Infant gonadotropins predict spontaneous puberty in girls with Turner syndrome.

Objectives: Hypergonadotropic hypogonadism is a characteristic clinical manifestation of Turner syndrome (TS). While up to 30 and 20 % of people with TS will have spontaneous thelarche and menarche respectively, there is a lack of evidence to predict who will retain sufficient ovarian function to achieve these outcomes. The aim of this study was to determine if follicle-stimulation hormone (FSH) and/or luteinizing hormone (LH) concentrations measured in infancy would accurately predict later spontaneous thelarche or menarche.
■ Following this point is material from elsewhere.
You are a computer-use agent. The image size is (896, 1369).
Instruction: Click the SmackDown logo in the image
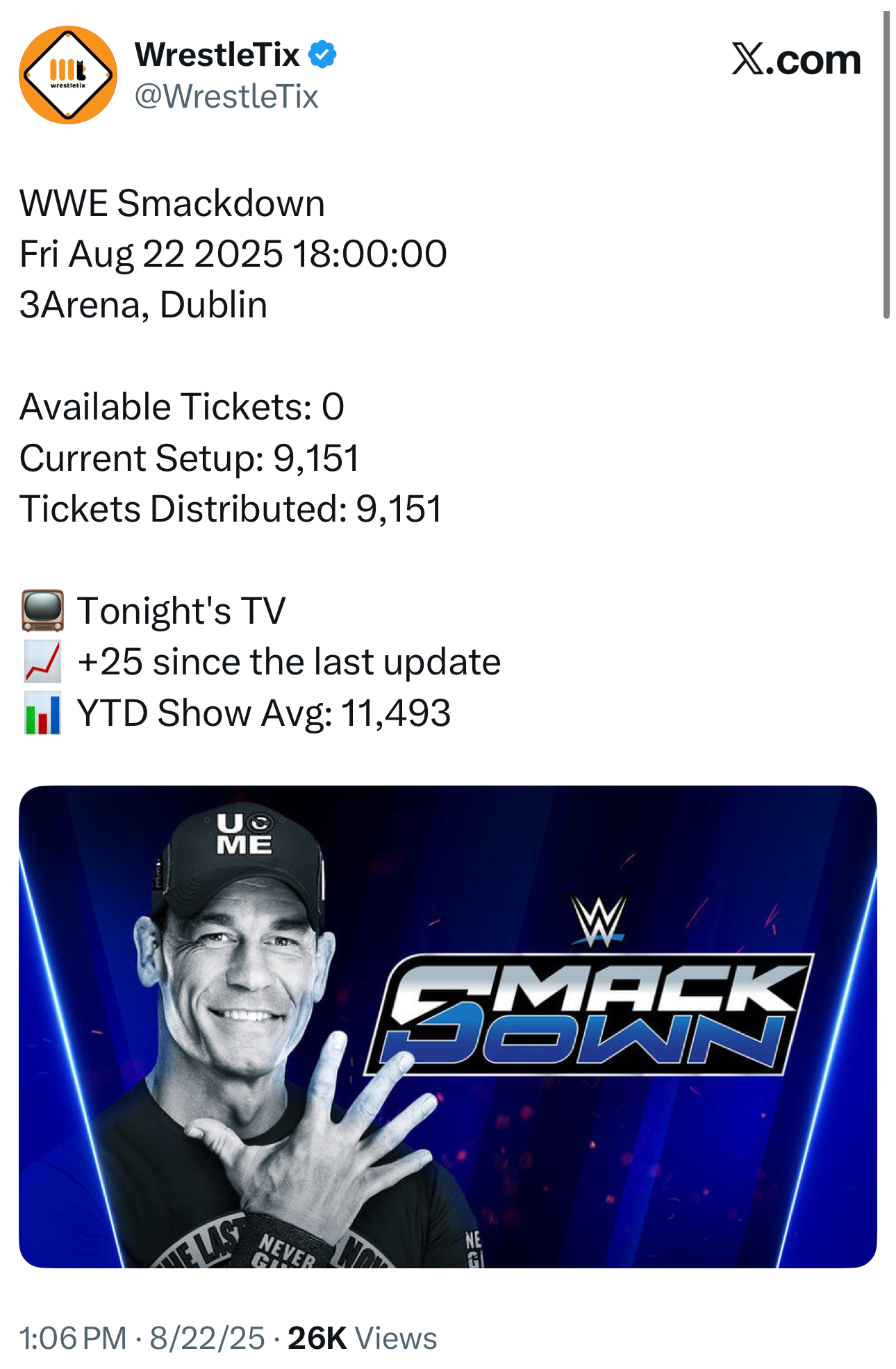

Methods: Patients with a diagnosis of Turner syndrome with FSH and/or LH clinically measured prior to three years of age and now ≥10 years of age with documented pubertal assessment were included (n=33). Differences in infant gonadotropin values were determined for patients with vs. without spontaneous thelarche/menarche using Kruskal-Wallis tests. The optimal threshold of infant LH and FSH to predict spontaneous thelarche and menarche was then determined by maximizing the sum of sensitivity and specificity.

Results: The prevalence of spontaneous thelarche and menarche were 21.2 and 15.2 % respectively. An infant LH value greater than 0.5 mIU/mL predicted lack of spontaneous thelarche with an estimated accuracy of 94 % and lack of spontaneous menarche with an estimated accuracy of 96 %. An infant FSH value greater than 37.4 mIU/mL predicted lack of lack of spontaneous thelarche with an accuracy of 97 % and lack of spontaneous menarche with an accuracy of 100 %.

Conclusions: Infant gonadotropin concentrations accurately predict spontaneous later thelarche and menarche for persons with TS.